The Air Passengers dataset is a classic time series dataset containing
monthly totals of international airline passengers from January 1949 to
December 1960 (144 observations).
This dataset exhibits:
- Clear upward trend
- Strong yearly seasonality
- Multiplicative seasonality (variance increases with level)
Returns
-------
pd.DataFrame
DataFrame with columns:
- `ds`: datetime, monthly timestamps from 1949-01 to 1960-12
- `y`: float, number of passengers (in thousands)
Examples
--------
>>> from vangja.datasets import load_air_passengers
>>> df = load_air_passengers()
>>> print(f"Shape: {df.shape}")
Shape: (144, 2)
>>> print(f"Date range: {df['ds'].min()} to {df['ds'].max()}")
Date range: 1949-01-01 to 1960-12-01
Notes
-----
Data is downloaded from the Prophet examples repository on GitHub.
Original source: Box, G. E. P., Jenkins, G. M. and Reinsel, G. C. (1976)
Time Series Analysis, Forecasting and Control. Third Edition.
"""
url = "https://raw.githubusercontent.com/facebook/prophet/main/examples/example_air_passengers.csv"
df = pd.read_csv(url)
df["ds"] = pd.to_datetime(df["ds"])
return df
[docs]
def load_peyton_manning() -> pd.DataFrame:
"""Load the Peyton Manning Wikipedia page views dataset.
This dataset contains daily log-transformed Wikipedia page views for
Peyton Manning from December 2007 to January 2016 (2905 observations).
This dataset exhibits:
- Multiple trend changes (career events)
- Strong yearly seasonality (NFL season)
- Weekly seasonality (game days)
- Holiday effects (Super Bowl, playoffs)
Returns
-------
pd.DataFrame
DataFrame with columns:
- `ds`: datetime, daily timestamps from 2007-12-10 to 2016-01-20
- `y`: float, log-transformed page views
Examples
--------
>>> from vangja.datasets import load_peyton_manning
>>> df = load_peyton_manning()
>>> print(f"Shape: {df.shape}")
Shape: (2905, 2)
>>> print(f"Date range: {df['ds'].min().date()} to {df['ds'].max().date()}")

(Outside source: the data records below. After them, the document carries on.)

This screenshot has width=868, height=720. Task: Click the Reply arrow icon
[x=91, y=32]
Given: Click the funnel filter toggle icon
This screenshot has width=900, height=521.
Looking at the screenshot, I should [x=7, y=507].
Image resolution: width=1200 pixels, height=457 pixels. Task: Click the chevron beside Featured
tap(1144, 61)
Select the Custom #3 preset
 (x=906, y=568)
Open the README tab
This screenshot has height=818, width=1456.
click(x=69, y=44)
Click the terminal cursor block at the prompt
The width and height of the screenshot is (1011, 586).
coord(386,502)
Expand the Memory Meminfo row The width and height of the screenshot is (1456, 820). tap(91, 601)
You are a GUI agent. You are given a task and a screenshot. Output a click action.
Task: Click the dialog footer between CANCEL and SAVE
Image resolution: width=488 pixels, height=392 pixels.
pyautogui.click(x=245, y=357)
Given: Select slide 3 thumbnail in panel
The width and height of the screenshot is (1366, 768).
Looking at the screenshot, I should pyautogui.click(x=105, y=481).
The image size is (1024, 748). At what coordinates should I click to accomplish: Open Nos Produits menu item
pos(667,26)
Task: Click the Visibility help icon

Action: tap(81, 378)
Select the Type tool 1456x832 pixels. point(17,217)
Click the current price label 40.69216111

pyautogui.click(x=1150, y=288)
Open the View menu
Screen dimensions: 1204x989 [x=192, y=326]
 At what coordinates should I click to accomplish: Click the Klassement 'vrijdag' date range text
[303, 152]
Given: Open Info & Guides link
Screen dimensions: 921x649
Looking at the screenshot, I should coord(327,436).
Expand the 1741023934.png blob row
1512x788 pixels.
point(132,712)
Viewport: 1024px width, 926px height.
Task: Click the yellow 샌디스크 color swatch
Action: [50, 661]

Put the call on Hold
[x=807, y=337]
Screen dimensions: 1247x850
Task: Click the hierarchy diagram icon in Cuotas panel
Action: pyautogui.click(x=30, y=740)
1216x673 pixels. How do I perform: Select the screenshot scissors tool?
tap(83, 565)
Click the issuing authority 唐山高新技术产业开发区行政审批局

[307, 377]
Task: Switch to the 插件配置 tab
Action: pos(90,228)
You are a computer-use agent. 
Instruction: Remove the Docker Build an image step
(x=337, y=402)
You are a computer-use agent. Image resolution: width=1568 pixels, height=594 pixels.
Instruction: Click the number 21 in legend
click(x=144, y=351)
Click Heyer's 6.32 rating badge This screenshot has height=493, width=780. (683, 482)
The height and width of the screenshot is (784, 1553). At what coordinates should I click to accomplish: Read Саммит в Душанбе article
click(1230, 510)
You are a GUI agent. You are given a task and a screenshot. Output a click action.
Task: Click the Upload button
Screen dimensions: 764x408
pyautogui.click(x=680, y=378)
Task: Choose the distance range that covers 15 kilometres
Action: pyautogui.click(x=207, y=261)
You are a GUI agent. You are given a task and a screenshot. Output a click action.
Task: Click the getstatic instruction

Date range: 2007-12-10 to 2016-01-20
Notes
-----
Data is downloaded from the Prophet examples repository on GitHub.
This is the same dataset used in the original Prophet paper and tutorials.
"""
url = "https://raw.githubusercontent.com/facebook/prophet/main/examples/example_wp_log_peyton_manning.csv"
df = pd.read_csv(url)
df["ds"] = pd.to_datetime(df["ds"])
return df
[docs]
def load_citi_bike_sales() -> pd.DataFrame:
"""Load the Citi Bike station 360 sales dataset.
This dataset contains daily bike ride counts from Citi Bike station 360
in New York City (2013-07-01 to 2014-10-31). It is used to demonstrate
forecasting short time series with transfer learning.
The dataset exhibits:
- Strong weekly seasonality (weekday vs weekend patterns)
- Yearly seasonality correlated with temperature/weather
- Approximately 3 months of initial data used for training (~106 days)
Returns
-------
pd.DataFrame
DataFrame with columns:
- ``ds``: datetime, daily timestamps from 2013-07-01 to 2014-10-31
- ``y``: float, number of bike rides
Examples
--------
>>> from vangja.datasets import load_citi_bike_sales
>>> df = load_citi_bike_sales()
>>> print(f"Shape: {df.shape}") # doctest: +SKIP
Shape: (488, 2)
Notes
-----
This dataset is from Tim Radtke's blog post "Modeling Short Time Series
with Prior Knowledge". The vangja library was partially inspired by this
work and Juan Orduz's PyMC implementation.
Requires the ``pyreadr`` package (install with ``pip install vangja[datasets]``).
References
----------
.. [1] Radtke, T. (2019). Modeling Short Time Series with Prior Knowledge.
https://minimizeregret.com/short-time-series-prior-knowledge
.. [2] Orduz, J. (2022). Modeling Short Time Series with Prior Knowledge in PyMC.
https://juanitorduz.github.io/short_time_series_pymc/
"""
try:
import pyreadr
except ImportError as e:
raise ImportError(
"pyreadr is required to load Citi Bike data. "
"Install with: pip install vangja[datasets]"
) from e
url = "https://github.com/timradtke/short-time-series/raw/master/citi_bike_360.Rds"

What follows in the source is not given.